Au détour d'une ruelle de la vieille ville de Saïda, une synagogue à la
peinture bleue défraîchie où priait l'une des communautés juives les
plus dynamiques du Liban, abrite des familles syriennes et
palestiniennes démunies.
Il n'y reste plus que des étoiles de David en fer laminé, des voûtes et
quelques peintures murales rouges et dorées à la place de l'estrade sur
laquelle se lisait la Torah.
C'est ici, au coeur de l'ancien quartier juif (Haret el-Yahoud) de
l'antique Sidon où la présence israélite remonte à l'époque romaine, que
Jihad al-Mohammad a élu domicile il y a 25 ans, après son départ de
Syrie.
"En 1990, l'endroit était abandonné et infesté de rats, je l'ai nettoyé
et m'y suis installé", assure ce quinquagénaire qui y vit avec ses six
enfants, son épouse et sa mère.
Construite en 1850, la synagogue, encore officiellement propriété de
cette communauté, a accueilli différents "locataires" après le départ en
1982 des Lévy, dernière famille juive de Saïda. Dans la foulée de leur
invasion du sud du Liban, des soldats israéliens s'y sont installés,
suivis plus tard des renseignements syriens.

+===+

**Travail à faire**.
(a) D'après le texte sur la synagogue de Saïda, comment Jihad al-Mohammad en est-il venu à habiter ce lieu en 1990 ? Répondez en une à trois phrases.
(b) Reproduisez le passage du texte sur la synagogue de Saïda, de « C'est ici, au » à « et sa mère. ».
(c) Poursuivez l'article sur la synagogue de Saïda à partir de sa dernière phrase.
La liste qui suit ne joue aucun rôle dans ce travail.

**Données enregistrées**.
+===+

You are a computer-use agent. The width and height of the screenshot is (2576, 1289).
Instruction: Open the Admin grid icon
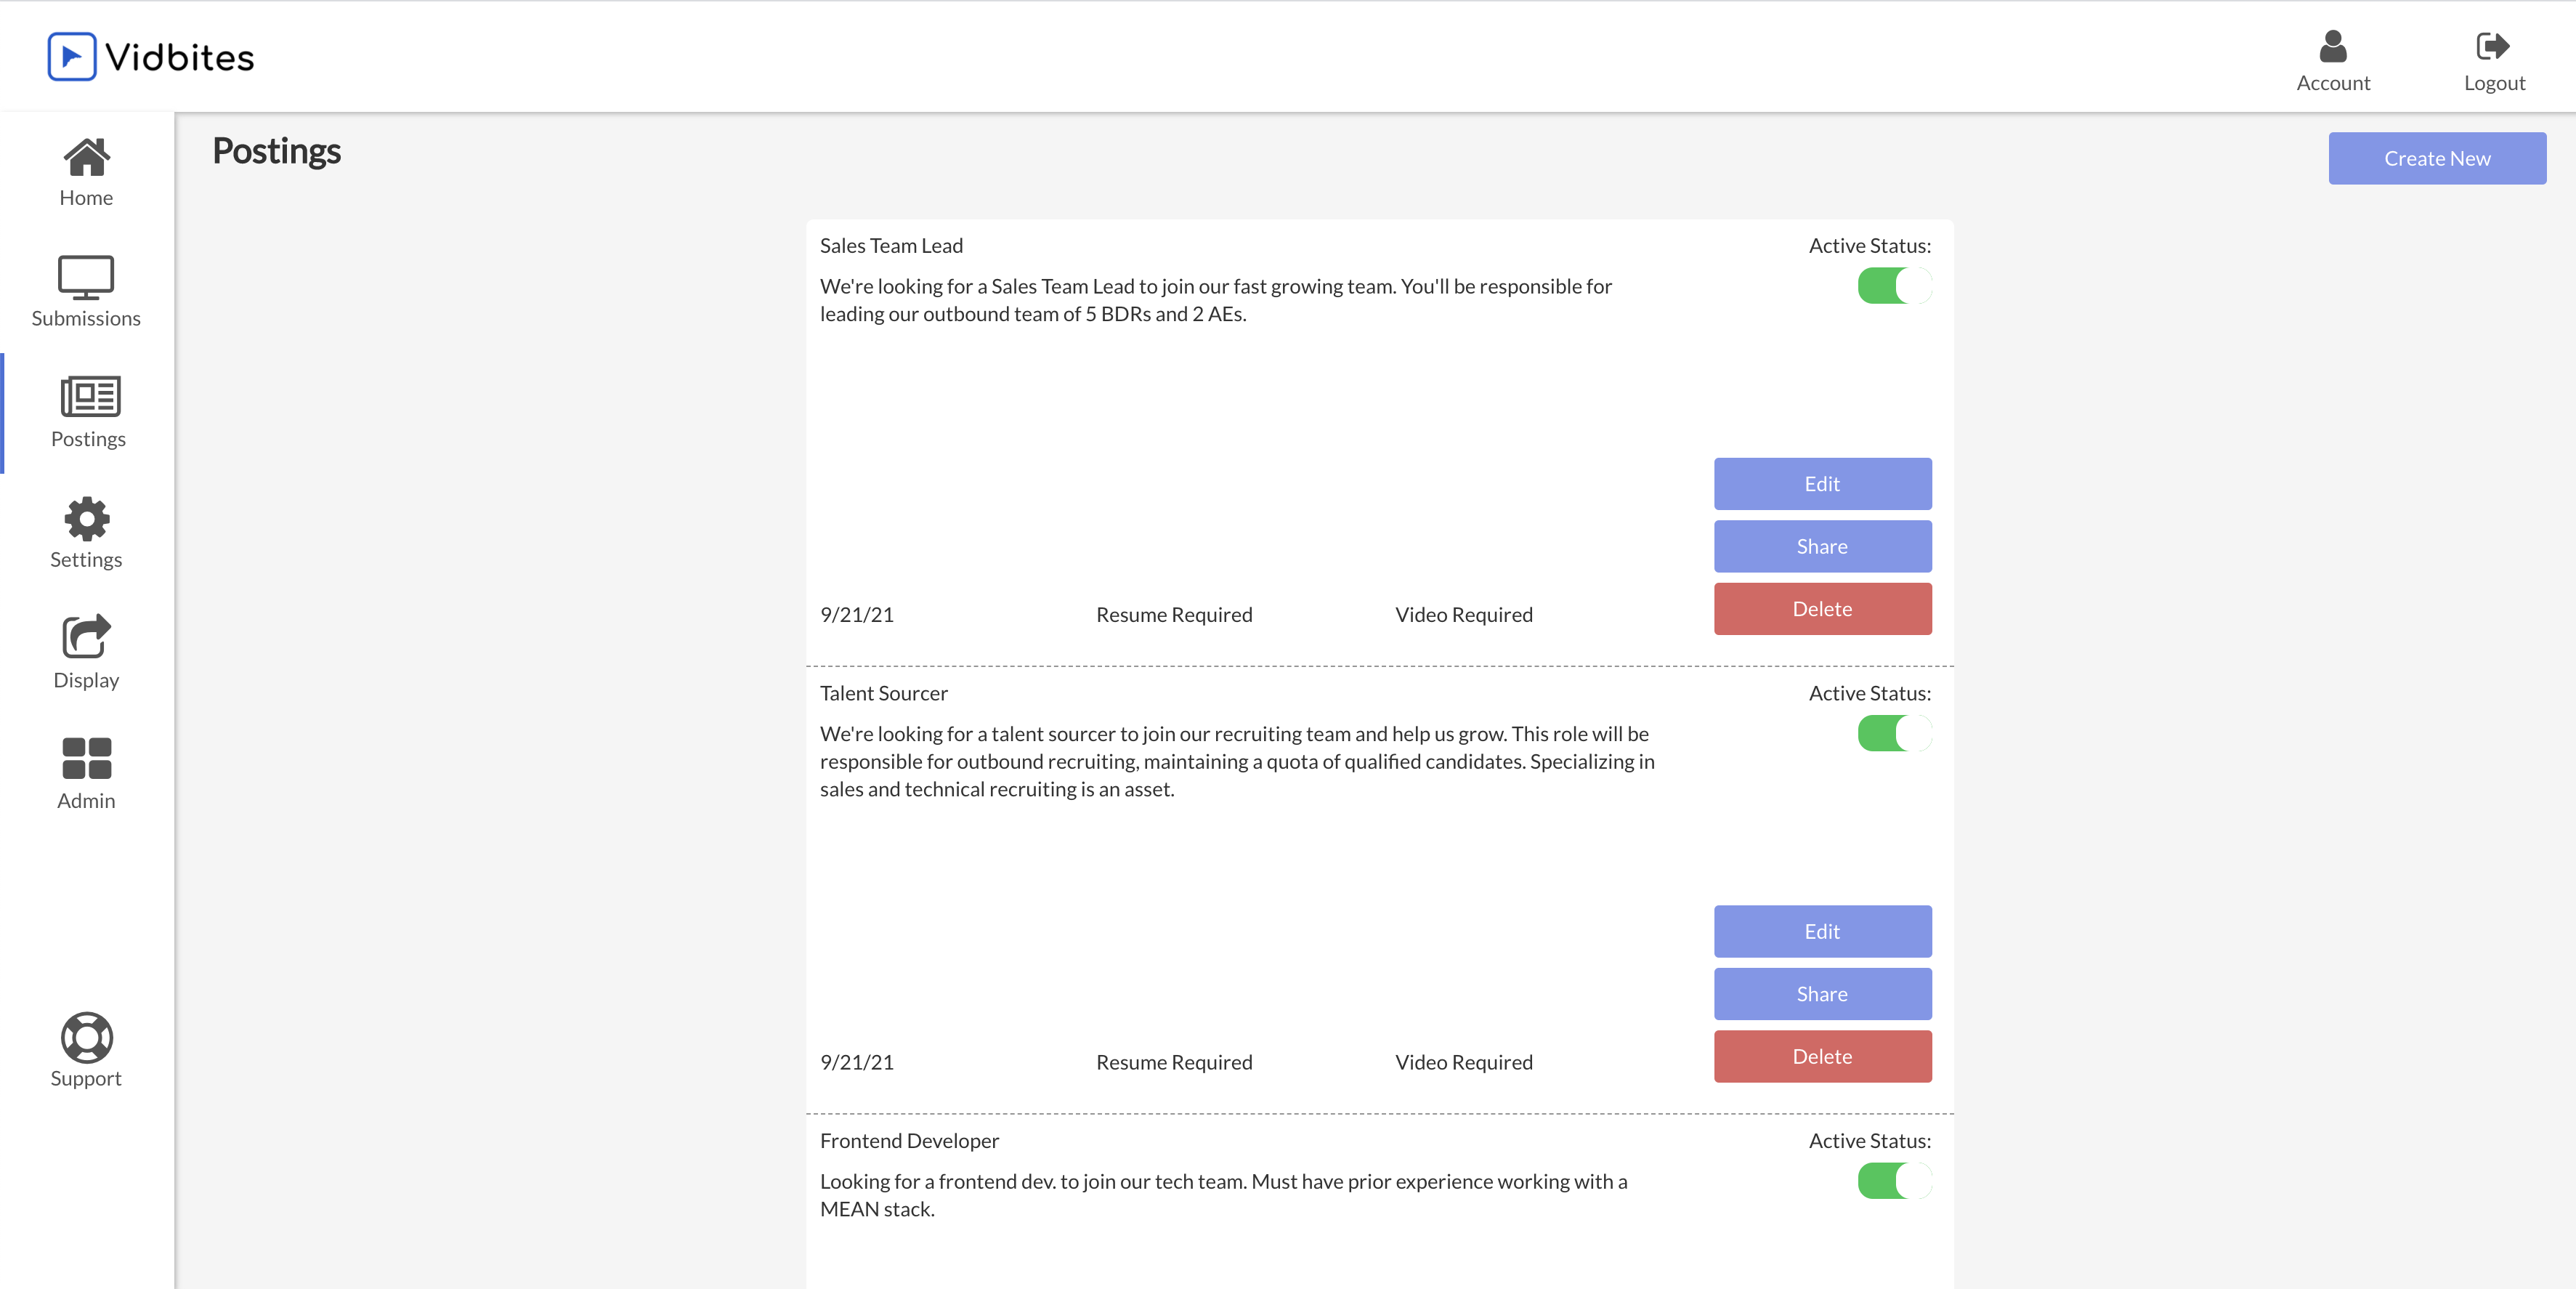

+===+

**Les réponses**.
(a) Selon ses propres mots, en 1990 l'endroit était abandonné et infesté de rats. Arrivé de Syrie, il l'a nettoyé puis s'y est installé.

(b)
C'est ici, au coeur de l'ancien quartier juif (Haret el-Yahoud) de
l'antique Sidon où la présence israélite remonte à l'époque romaine, que
Jihad al-Mohammad a élu domicile il y a 25 ans, après son départ de
Syrie.
"En 1990, l'endroit était abandonné et infesté de rats, je l'ai nettoyé
et m'y suis installé", assure ce quinquagénaire qui y vit avec ses six
enfants, son épouse et sa mère.

(c)
Aujourd'hui, cinq familles palestiniennes et syriennes squattent le lieu.
"C'était un lieu de prière, mais pour moi c'est une maison comme les
autres. Je ne suis pas un occupant", dit Jihad, qui affirme avoir été
"correspondant" du ministère syrien de l'Information jusqu'en 2005.
Sur les murs, des textes en hébreu de la Genèse et les tables de la Loi
ont été badigeonnées à la peinture rouge. Les salles ont été
transformées en une cuisine, une minuscule salle de bains, deux chambres
à coucher et un salon où trône une télévision.
Ici, pas de candélabre à sept branches mais des ampoules pendant du plafond.
Malgré son délabrement, la synagogue n'est pas tombée dans l'oubli.
"Je reçois des visiteurs du Canada, de France, du Brésil qui exhibent
des photos de leurs ancêtres (juifs libanais) de Saïda", raconte Jihad,
en préparant du café. En 2012, deux rabbins de groupe antisioniste
Naturei Karta y ont prié pour la première fois depuis 40 ans à la
surprise des habitants.
Jihad assure qu'il partirait si on le lui demandait. "Mais je me suis attaché à ce lieu", reconnaît-il.
Sa voisine, Wardé, est la fille de Palestiniens expulsés de leur terre
après la création de l'Etat d'Israël en 1948. Elle occupe avec ses
enfants la partie de la synagogue autrefois réservée aux femmes, et
séparée de la "maison" de Jihad par un mur en béton.
"Mes parents ont vécu dans ce quartier. Je me rappelle que je jouais
avec les enfants juifs et c'est ici que je voyais les juives prier sur
des bancs en bois", dit cette quinquagénaire aux cheveux courts.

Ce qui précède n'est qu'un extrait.